Citing what she called the “historical lack of political will to respond adequately to the urgent and dire acceleration of global warming,” a judge in Washington state handed a group of eight young petitioners a landmark win this week, ordering the Department of Ecology (ECY) to consider statewide reductions in carbon dioxide emissions based on best available science.
“The effect of this decision is that for the first time in the United States, a court of law has ordered a state agency to consider the most current and best available climate science when deciding to regulate carbon dioxide emissions,” said Andrea Rodgers of the Western Environmental Law Center, attorney for the youth petitioners, who are in elementary, middle, and high school.
“I’m not going to sit by and watch my government do nothing. We don’t have time to waste.
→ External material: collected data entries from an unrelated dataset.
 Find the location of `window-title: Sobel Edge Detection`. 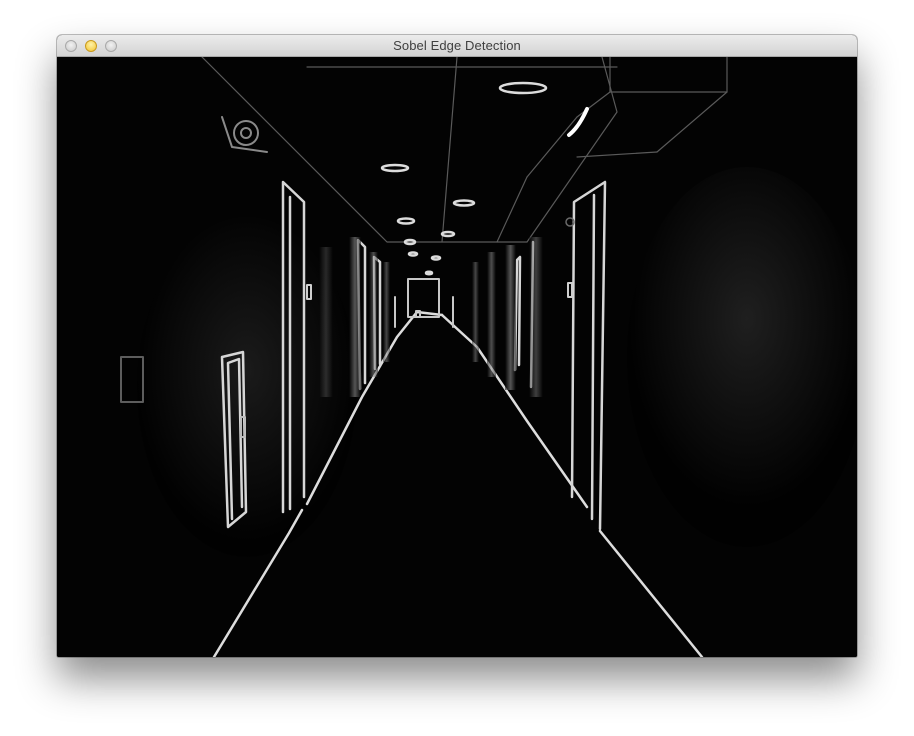

window-title: Sobel Edge Detection is located at coordinates (457, 46).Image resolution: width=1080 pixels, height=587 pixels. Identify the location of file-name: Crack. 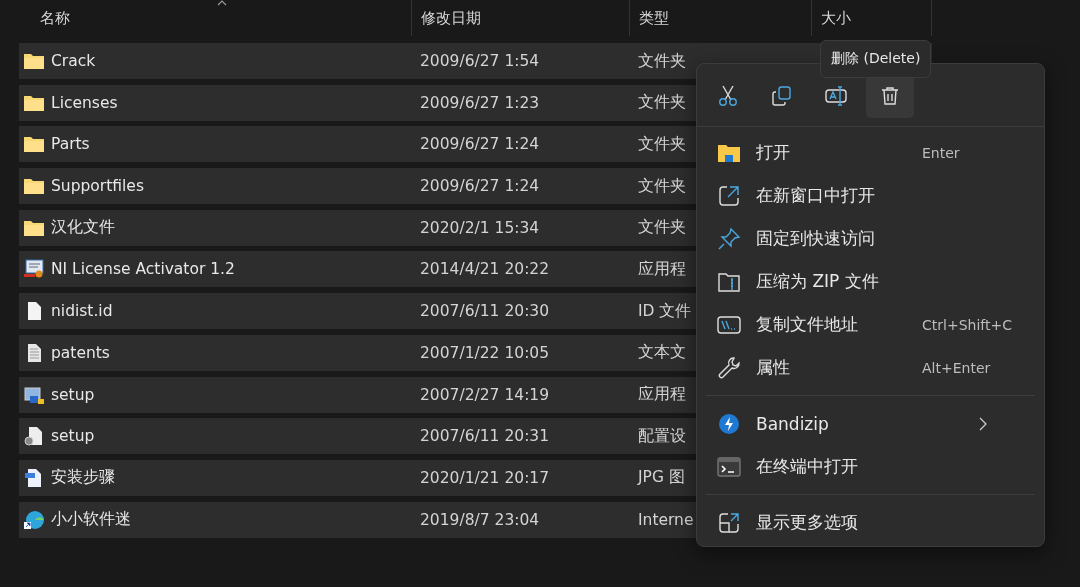
(74, 61).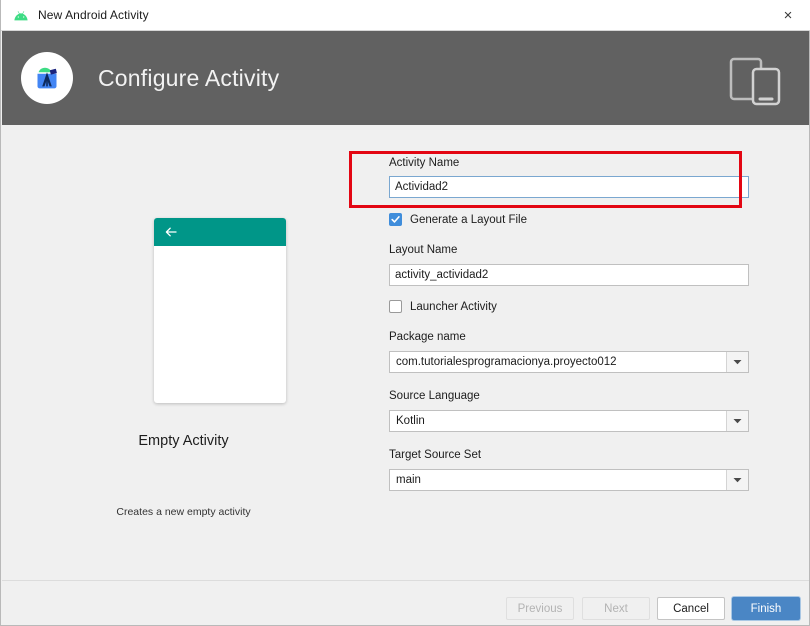  Describe the element at coordinates (506, 362) in the screenshot. I see `package-name-value: com.tutorialesprogramacionya.proyecto012` at that location.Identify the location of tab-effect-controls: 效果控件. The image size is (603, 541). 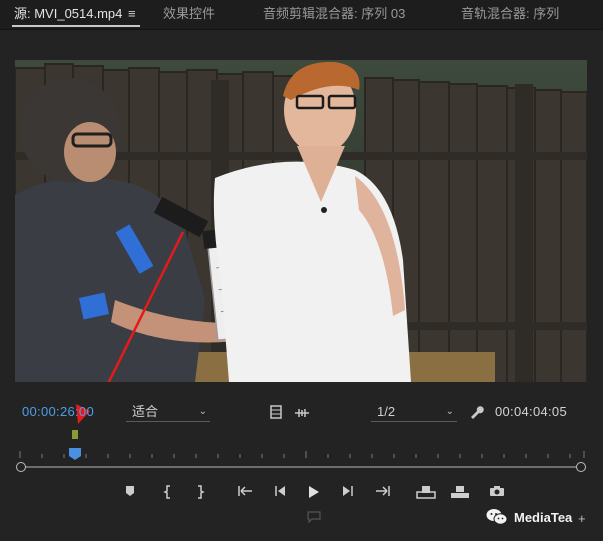
(189, 15).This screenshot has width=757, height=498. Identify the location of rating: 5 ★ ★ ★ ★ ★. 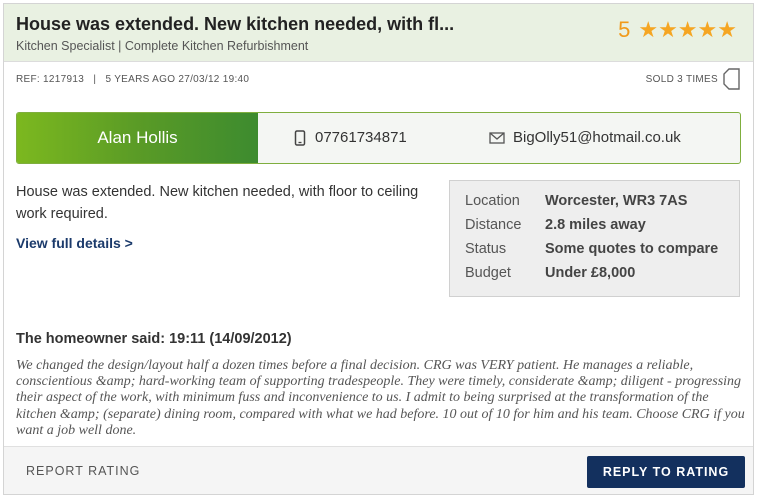
(678, 30).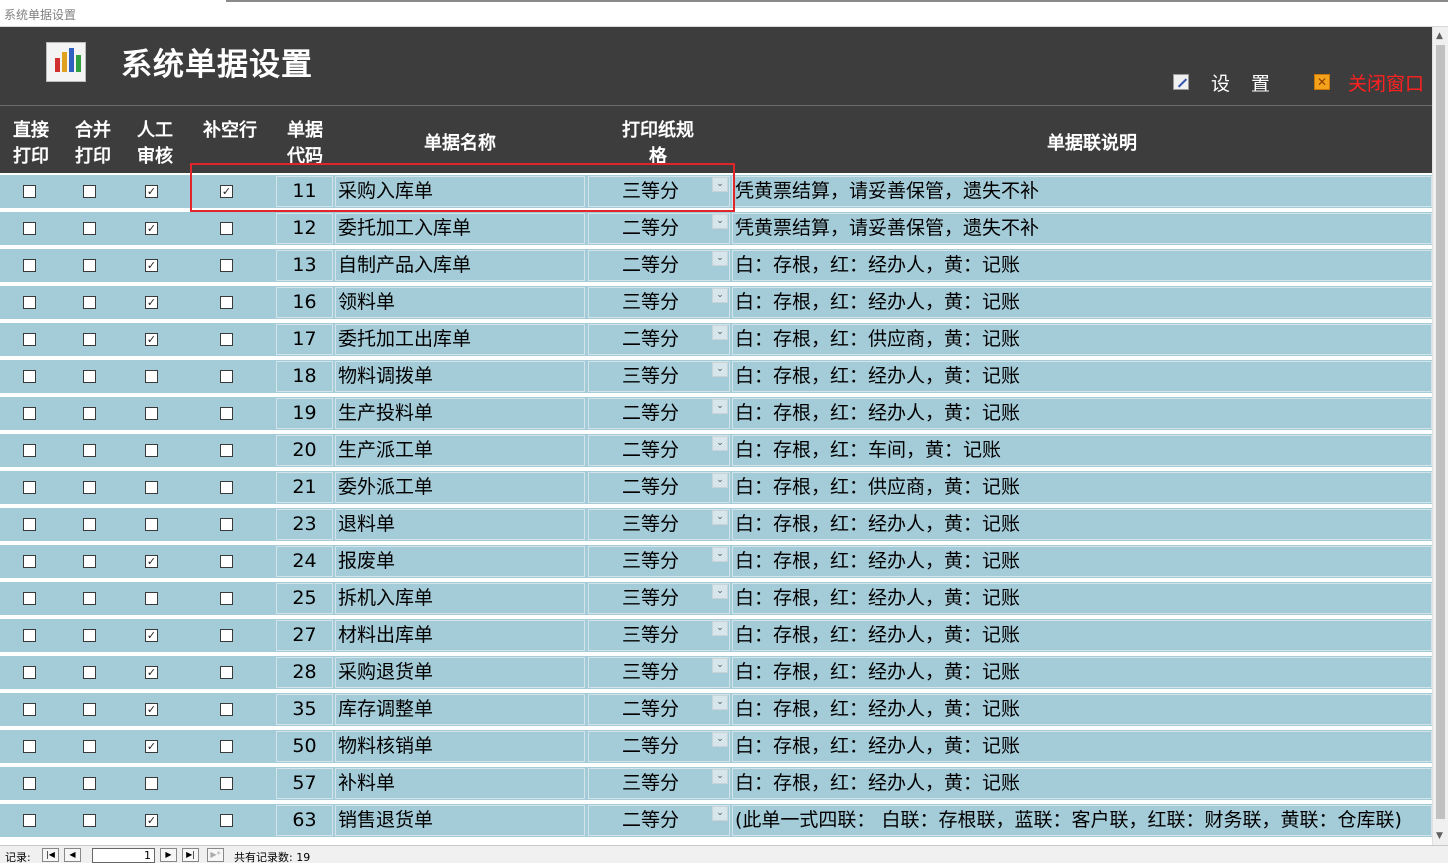 The image size is (1448, 865). I want to click on doc-copies-note: 白：存根，红：车间，黄：记账, so click(1082, 450).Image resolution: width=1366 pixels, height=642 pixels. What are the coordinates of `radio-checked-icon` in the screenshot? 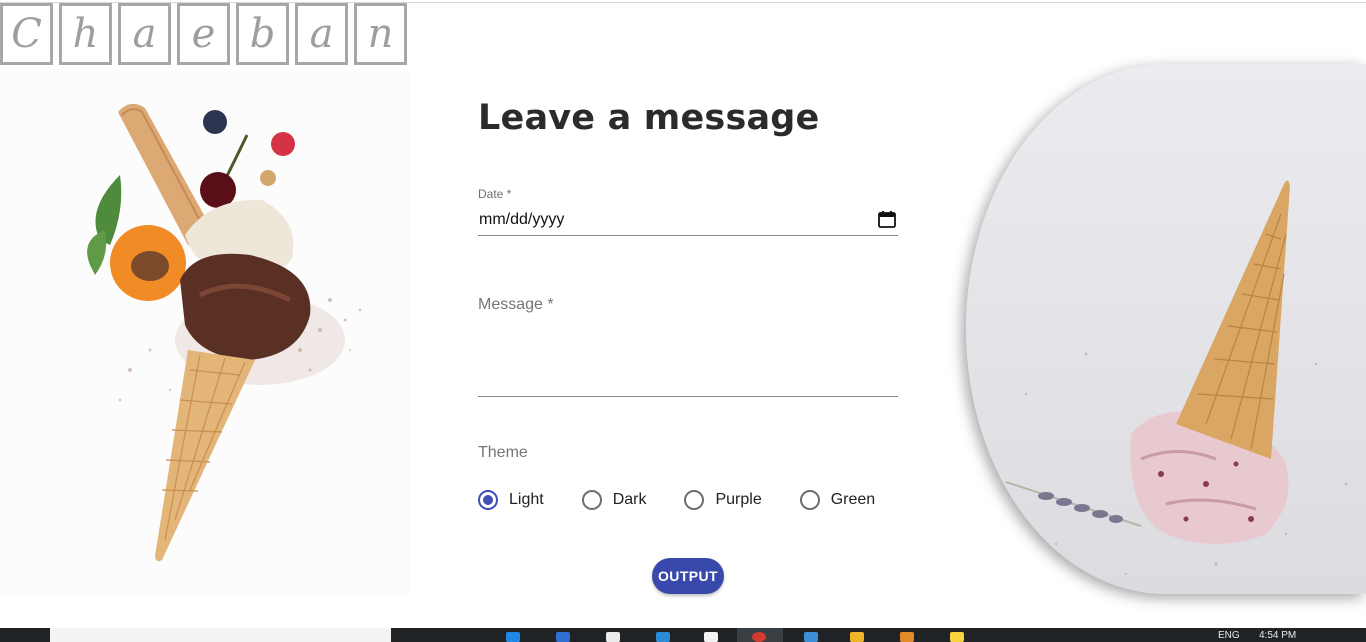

I’m pushing my government to take real action on climate, and I won’t stop until change is made.”
—Zoe Foster, 13
The kids acted with the help of a NASA climate scientist as well as Our Children’s Trust, an Oregon-based nonprofit orchestrating a global, youth-driven legal campaign to establish the right to a healthy atmosphere and stable climate.
“This is a decision of immense national significance,” said Julia Olson, executive director of Our Children’s Trust, which has similar cases going around the country. “Judge Hill acknowledges the urgent and dire acceleration of global warming, refuses to accept any more bureaucratic delay, and mandates that the State consider and act in just two weeks time on the youth’s scientific evidence that atmospheric levels of carbon dioxide must be reduced to 350 [parts per million].”